Dummy variable question

noetsi

Fortran must die
#1
I have 10 dummy variables that show what job you close with. There are far more than 10 types of jobs you could close in, we were only interested in these 10. That is there is a categorical variable that has 23 levels, we are only including 10 of the possible levels as a dummy (1 you are in this job, 0 you are not). The point is that I am not sure if I have to leave one of these levels out as you would when you coded say a variable with 3 levels (you would only code 2 of the levels). Here we are leaving out many levels already (I am not sure if that is acceptable).

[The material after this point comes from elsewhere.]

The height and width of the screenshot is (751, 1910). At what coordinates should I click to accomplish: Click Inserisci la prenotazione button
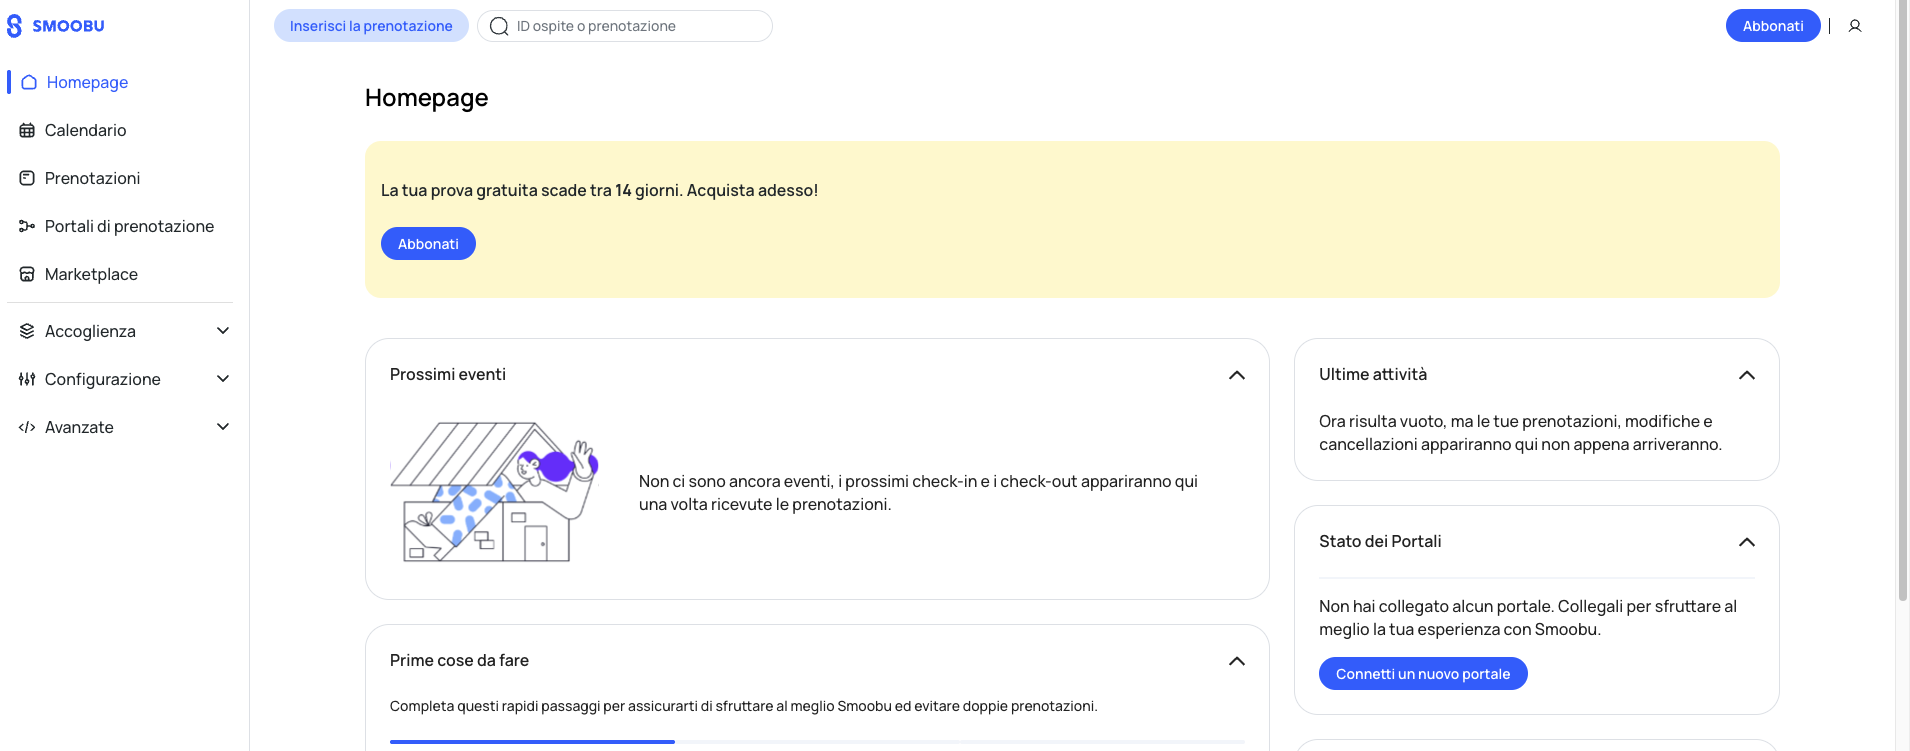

Another question is about interpretation of the slopes. When you code dummy variables in this fashion is it any different than coding every level of a dummy variable and leaving one level out (other than obviously one level is not being left out as a reference level).
 

obh

Active Member
#2
H Noesti :)

I assume the data will include all the 23 categories.
If so you are grouping to 11 categories 1,2..,9,10 and other. so you need 10 dummy variables and when all variables will be 0 it mean "other"
 

noetsi

Fortran must die
#3
No the data does not include 13 of the 23 levels. They chose the 10 most important levels only. My question is, in large part, do they need the other 13 categories to be included in the data as a dummy variable. Or can I just leave it out and have no reference level.
 

noetsi

Fortran must die
#5
yes. They did not even have the regression in the data let alone the regression. The federal department of labor does the same thing essentially with their regression models. They show the percent of the total work force in certain jobs in a series of dummy variables. And the variables they have in the model only adds up to about 77 percent of the total work force.
 

obh

Active Member
#6
If you make research over 3 cities A, B, C how many dummy variables will you use? 2. But there are another 2000 cities in the country?
So in your case why not using 9 dummy variable?

Independently, why not using all the data with "other" as I suggested before.? in this case you will have more data for the regression, but you won't have more than 10 dummy variables
 
Last edited:

noetsi

Fortran must die
#7
the major reason is that it would take to much time to change the code that pulls in the data and then run the regression :) As long as the parameters of the 10 variables I pull in are not biased I don't really care at all about the other 13.
 

obh

Active Member
#8
Hi Noetsi,

Since when do we let time interfere with our statistics ;)

I think it should not be a problem, per my common sense it is like you did the research over only the 10 Jobs.
(Unless you didn't "cut" the jobs well and the same person may choose job A (from the 10) or job U from the other jobs depend on his character ...)

So prelatically I don't see any problem
 

noetsi

Fortran must die
#9
Since I do it for a living (or ultimately get frustrated doing something multiple times ):)

The example you gave makes sense..